Hillary shifts attention to real enemy as momentum builds
After a string of victories in the race for Democratic nomination, Hillary Clinton has begun to turn her attention to the General Election, and to Donald Trump.
The former secretary of state won seven of the 11 contests held on Tuesday, with six of those victories coming by margins of 30 points on more.
Bernie Sanders dodged the potential knockout blow, tallying victories in the geographically distant states of Colorado, Minnesota, Oklahoma and Vermont, and proving that he is far from a one-state wonder.
When Mrs Clinton took the stage at her victory rally, however, her only reference to the Vermont Senator was a brief offer of congratulations.

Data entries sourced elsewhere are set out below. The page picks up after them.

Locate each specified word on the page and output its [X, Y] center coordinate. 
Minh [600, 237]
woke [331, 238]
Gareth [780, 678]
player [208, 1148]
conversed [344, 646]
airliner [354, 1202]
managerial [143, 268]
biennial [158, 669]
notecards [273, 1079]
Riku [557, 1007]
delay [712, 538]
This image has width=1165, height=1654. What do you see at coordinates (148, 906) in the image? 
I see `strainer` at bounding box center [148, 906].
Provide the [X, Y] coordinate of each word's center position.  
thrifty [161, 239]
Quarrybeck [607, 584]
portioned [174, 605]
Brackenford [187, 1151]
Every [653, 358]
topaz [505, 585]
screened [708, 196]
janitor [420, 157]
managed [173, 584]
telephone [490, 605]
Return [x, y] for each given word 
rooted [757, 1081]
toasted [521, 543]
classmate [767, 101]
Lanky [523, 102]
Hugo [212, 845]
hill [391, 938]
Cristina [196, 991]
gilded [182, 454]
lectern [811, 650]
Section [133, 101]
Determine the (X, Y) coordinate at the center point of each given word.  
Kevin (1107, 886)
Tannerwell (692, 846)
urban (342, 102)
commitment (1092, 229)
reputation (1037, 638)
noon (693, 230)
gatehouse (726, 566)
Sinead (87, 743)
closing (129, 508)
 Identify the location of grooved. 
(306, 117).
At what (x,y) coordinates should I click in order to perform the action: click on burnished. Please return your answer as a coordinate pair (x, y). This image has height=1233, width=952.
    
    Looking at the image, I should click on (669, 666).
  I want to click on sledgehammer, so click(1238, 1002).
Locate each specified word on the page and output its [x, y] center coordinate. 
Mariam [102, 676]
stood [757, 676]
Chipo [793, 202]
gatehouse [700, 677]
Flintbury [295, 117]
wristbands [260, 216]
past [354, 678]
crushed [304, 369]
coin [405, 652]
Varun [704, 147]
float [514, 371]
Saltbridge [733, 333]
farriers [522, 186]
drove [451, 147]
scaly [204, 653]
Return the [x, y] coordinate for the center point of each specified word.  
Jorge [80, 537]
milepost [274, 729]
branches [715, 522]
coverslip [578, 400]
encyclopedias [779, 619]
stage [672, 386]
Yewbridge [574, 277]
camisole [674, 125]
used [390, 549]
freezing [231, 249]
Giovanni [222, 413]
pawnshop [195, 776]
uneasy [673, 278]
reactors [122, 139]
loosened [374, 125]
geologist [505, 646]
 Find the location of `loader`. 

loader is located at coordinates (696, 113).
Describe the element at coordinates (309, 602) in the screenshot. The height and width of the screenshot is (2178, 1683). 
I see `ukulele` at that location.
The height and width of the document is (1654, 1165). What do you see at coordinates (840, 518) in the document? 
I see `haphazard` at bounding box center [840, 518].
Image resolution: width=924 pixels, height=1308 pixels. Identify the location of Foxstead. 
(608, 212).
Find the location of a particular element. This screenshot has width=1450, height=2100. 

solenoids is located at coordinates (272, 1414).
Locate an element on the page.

At its heart her speech was a rebuttal to the Republican front-runner who won seven states of his own on Tuesday and now appears all but certain to be the party's nominee.
"America never stopped being great," she said, scolding Mr Trump implicitly for the pessimism of his own campaign slogan. "We have to make America whole," she added, before making a plea for more "love and kindness" in American society.
Democratic strategists believe that message is a preview of the approach Mrs Clinton will emphasise should she face off with Mr Trump in the General Election. She intends to avoid the type of gutter war that Mr Trump has proved so adept at waging, they say, relying instead on her temperament and resume to carry the day, and deploying her husband and President Barack Obama as attack dogs where necessary.
For months her advisers ignored Mr Trump's political rise, treating it as an amusing sideshow and watching gleefully as the Republican Party tore itself apart.
With Super Tuesday cementing her status as her party's standard bearer, though, her campaign has begun to draw up a plan to defeat Mr Trump in November.